> [Work required]: In your reply, print every line of the listing exactly and omit all images.

> [Records shown]:
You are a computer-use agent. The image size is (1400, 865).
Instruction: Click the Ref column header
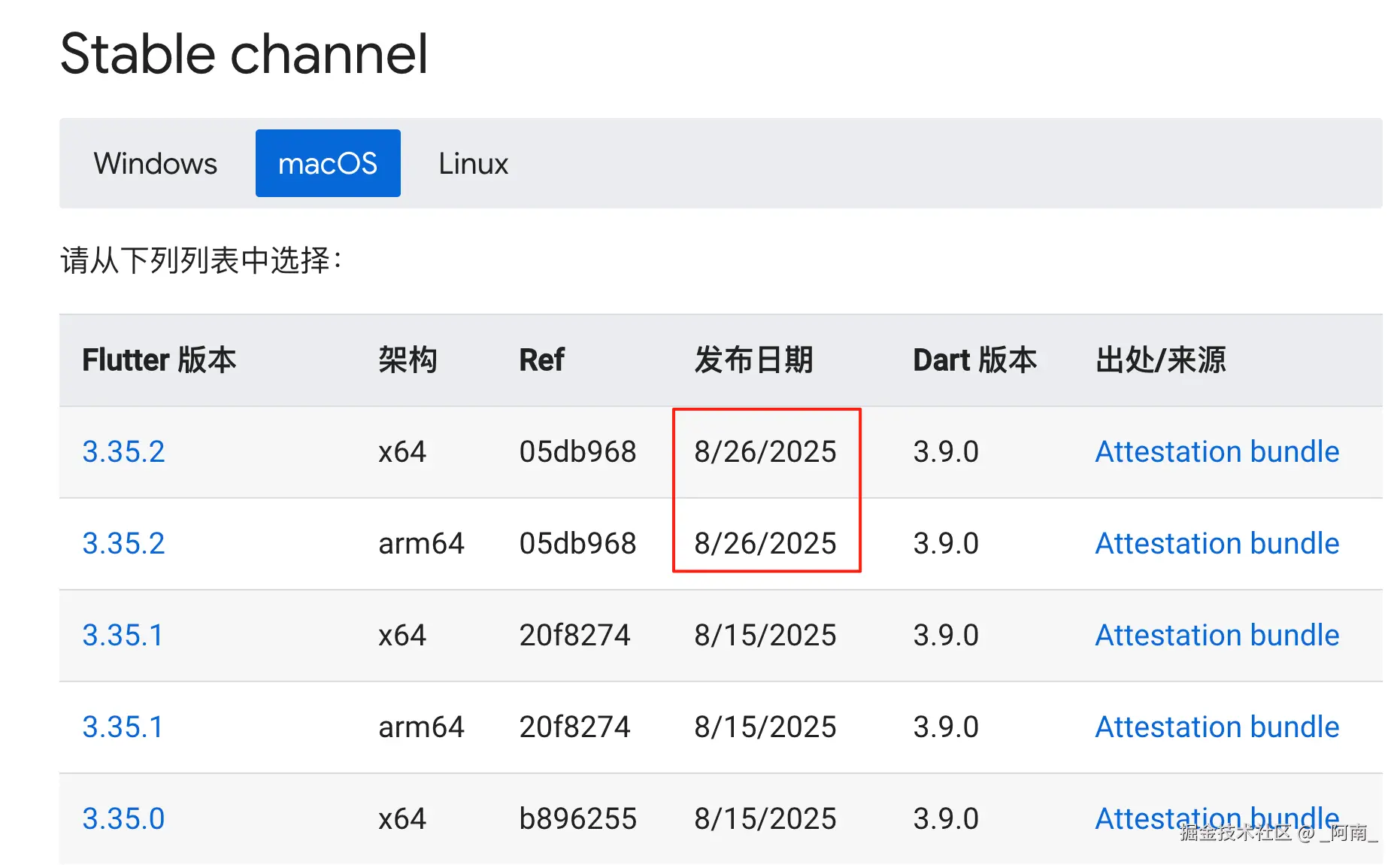541,360
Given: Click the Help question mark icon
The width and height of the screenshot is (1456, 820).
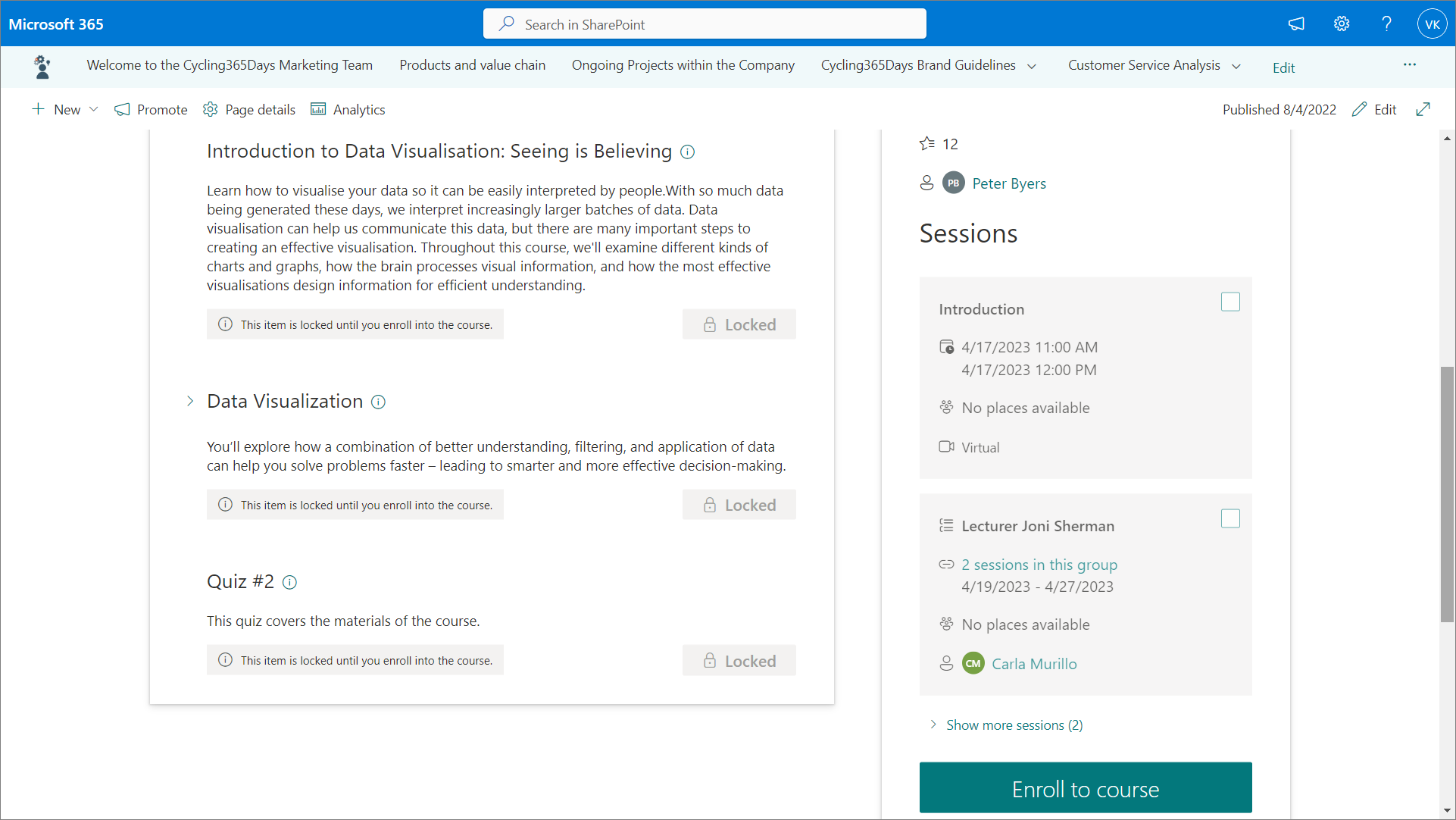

> [Exercise answer]:
You are a computer-use agent. The image size is (1400, 865).
Instruction: Click the Ref column header
541,360
Given: Click the Help question mark icon
The width and height of the screenshot is (1456, 820).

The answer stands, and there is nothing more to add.